I’m sure the author of the Gawker piece meant to point out how highly qualified all the applicants he interviewed are, but it struck me how underqualified most of them were (at least by Harvard CC standards). When he lists the percentiles of their SAT scores, he masks it a little. And he makes a big deal that they’ve take 2 or 3 SAT II’s when, in fact, Harvard requires two SAT IIs. Do a quick “Chance Me” on each of his examples:
White female, 4.0 GPA (unweighted), 95th percentile SAT (700, 710, 690,) three APs, double legacy.
White male, 4.8 GPA (weighted), 92nd percentile SAT (670, 690, 660), four APs. All-State Debate
White female, 3.9 GPA unweighted, 92nd percentile SAT (670, 690, 660), three APs.
White male, 4.25 GPA weighted, 720, 720, 700, two APs.
White female, 3.9 GPA, 700, 710, 690, three APs
He seems surprised that only the first 2 got in – I’m surprised any of them were accepted, and attribute the first one’s acceptance to being a legacy.
I don’t see how this is going to help anxiety-prone students. I’m having trouble parsing any value that might be in the article from the writer’s personal issues.
The article is not credible based on my experience. I don’t even know where to begin. The only thing that is true is that many alumni interviewers do get bummed because a 6% admissions rate means that unless you are interviewing 20 applicants per year, likely all of those you interview will not get in. I was very happy when someone I interviewed got a LL and they told me - it was a bigger achievement that she decided to attend! (I do alumni interviews for another Ivy)
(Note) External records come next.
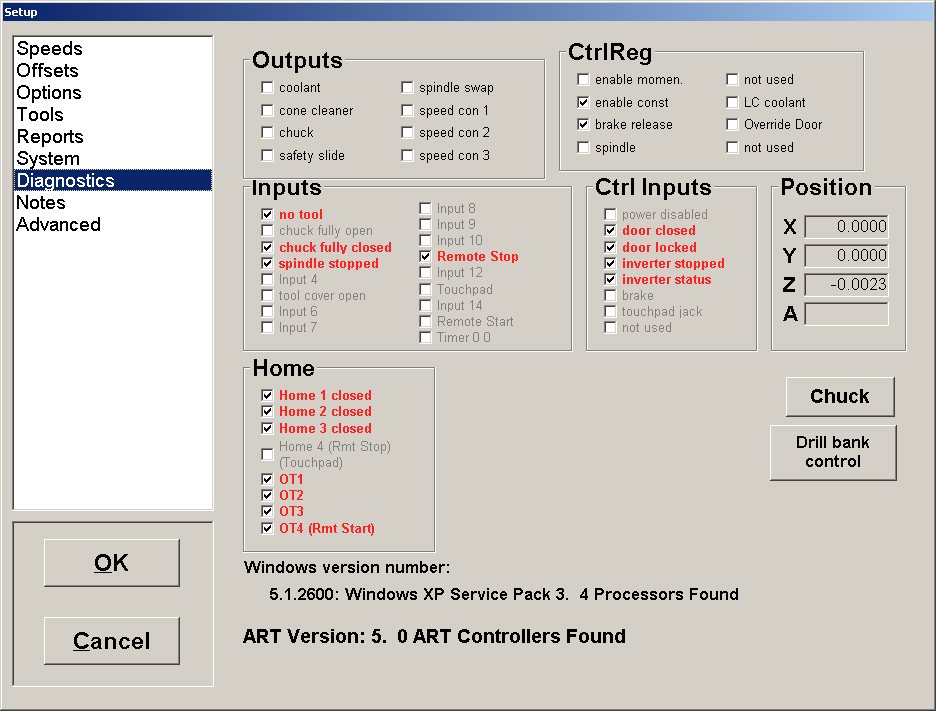936x711 pixels.
Task: Enable the coolant output checkbox
Action: point(267,88)
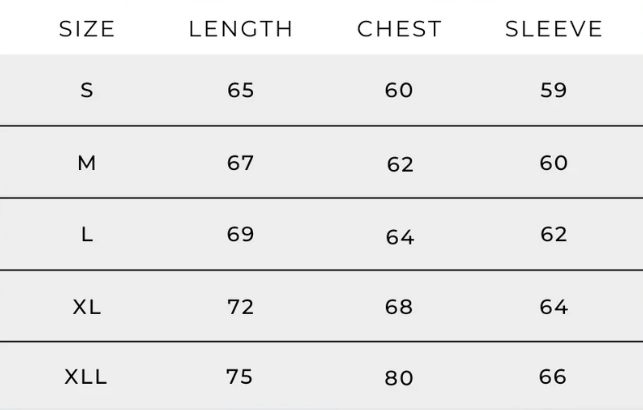The height and width of the screenshot is (410, 643).
Task: Click the SLEEVE column header
Action: pos(554,29)
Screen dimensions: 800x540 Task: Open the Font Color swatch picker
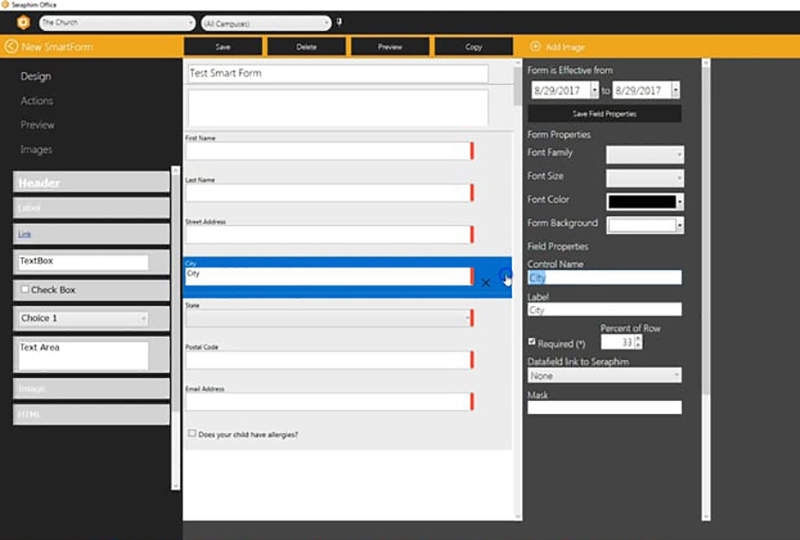pos(645,201)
to send out applications to volunteer alumni interviewers. FERPA is very serious and it would be a violation to let anyone not officially employed see an application summary, let alone the full application. That’s why you see many people on the Harvard forum saying “my alumni interviewer asked my AP scores” or “asked my SAT scores”. Among other college forums.
It is very sad that “Anonymous” can “write their experiences” without any kind of rebuttal from a real alumni interviewer. Then again, it is gawker…
Also very odd - dad’s a postal worker, mom’s a homemaker and zero comment about FA or owing debt?
Conversely, if what they said is true, violation of FERPA can lead to ineligibility for Federal funding, so Harvard better watch out. (by the way, I double-checked, and applicants to universities are covered under FERPA at least until an admissions decision is made, so it would be nigh impossible to rationalize hundreds and hundreds of Harvard alumni interviewers having access to applications).
Finally, the author says this:
“Let’s be honest: Harvard and its affiliates will inflict some kind of damage (academic, emotional, occasionally physical) on everyone who lingers there. It is a place where everyone is out to get everyone else. In a place where no one can be the best at everything, everyone takes any chance they can get to measure up to their peers. It is a mob of ruthless young overachievers with a taste for blood.”
Yet for some reason the person wanted to be an alumni interviewer for a place that “damaged” him or her?
""Alice laughed. ‘There’s no use trying,’ she said ‘one can’t believe impossible things.’
‘I daresay you haven’t had much practice,’ said the Queen. ‘When I was your age, I always did it for half-an-hour a day. Why, sometimes I’ve believed as many as six impossible things before breakfast. There goes the shawl again!’
In my opinion there are no definitive conclusions to be drawn from this piece. Nothing from our experience that speaks to the Harvard admissions process. I absolutely believe that an applicant had better be genuine and authentic and non contrived if they wish to have a chance of admission. How else can they distinguish themselves from so many applicants with the top possible academic credentials.
That article? An anonymous writer, venting about Harvard (“out for blood”…“jerks”) and complaining that applicants are almost all at least upper middle-class?